On the particular evening I speak of—this thing with the 5:38, when the last car, where I happened to be sitting, did not move off with the rest of the train? Even given the sorry state of the railroads in this country, tell me when that has happened. Every seat taken, and we sat there in the sudden dark and turned to one another for an explanation, as the rest of the train disappeared into the tunnel. It was the bare, fluorescent-lit concrete platform outside that added to the suggestion of imprisonment. Someone laughed, but in a moment several passengers were up and banging on the doors and windows until a man in a uniform came down the ramp and peered in at us with his hands cupped at his temples.
And then when I do get home, an hour and a half later, I am nearly blinded by the headlights of all the SUVs and taxis waiting at the station: under an unnaturally black sky is this lateral plane of illumination, because, as it turns out, we have a power outage in town.
Well, it was an entirely unrelated mishap. I knew that, but when you’re tired after a long day and trying to get home there’s a kind of Doppler effect in the mind, and you think that these disconnects are the trajectory of a collapsing civilization.

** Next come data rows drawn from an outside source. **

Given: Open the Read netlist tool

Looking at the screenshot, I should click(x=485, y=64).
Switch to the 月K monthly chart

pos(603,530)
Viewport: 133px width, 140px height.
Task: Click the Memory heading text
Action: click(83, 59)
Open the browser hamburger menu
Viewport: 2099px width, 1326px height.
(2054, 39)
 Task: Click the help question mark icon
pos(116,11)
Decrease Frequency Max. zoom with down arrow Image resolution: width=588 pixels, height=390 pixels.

I set out on my walk home. Once the procession of commuter pickups with their flaring headlights had passed, everything was silent and dark—the groomed shops on the main street, the courthouse, the gas stations trimmed with hedges, the Gothic prep school behind the lake. Then I was out of the town center and walking the winding residential streets. My neighborhood was an old section of town, the houses large, mostly Victorian, with
dormers and wraparound porches and separate garages that had once been stables. Each house was set off on a knoll or well back from the street, with stands of lean trees dividing the properties—just the sort of old establishment solidity that suited me. But now the entire neighborhood seemed to brim with an exaggerated presence. I was conscious of the arbitrariness of place. Why here rather than somewhere else? A very unsettling, disoriented feeling.
A flickering candle or the bobbing beam of a flashlight in each window made me think of homes as supplying families with the means of living furtive lives. There was no moon, and under the low cloud cover a brisk unseasonable wind ruffled the old Norwegian maples that lined the street and dropped a fine rain of spring buds on my shoulders and in my hair. I felt this shower as a kind of derision.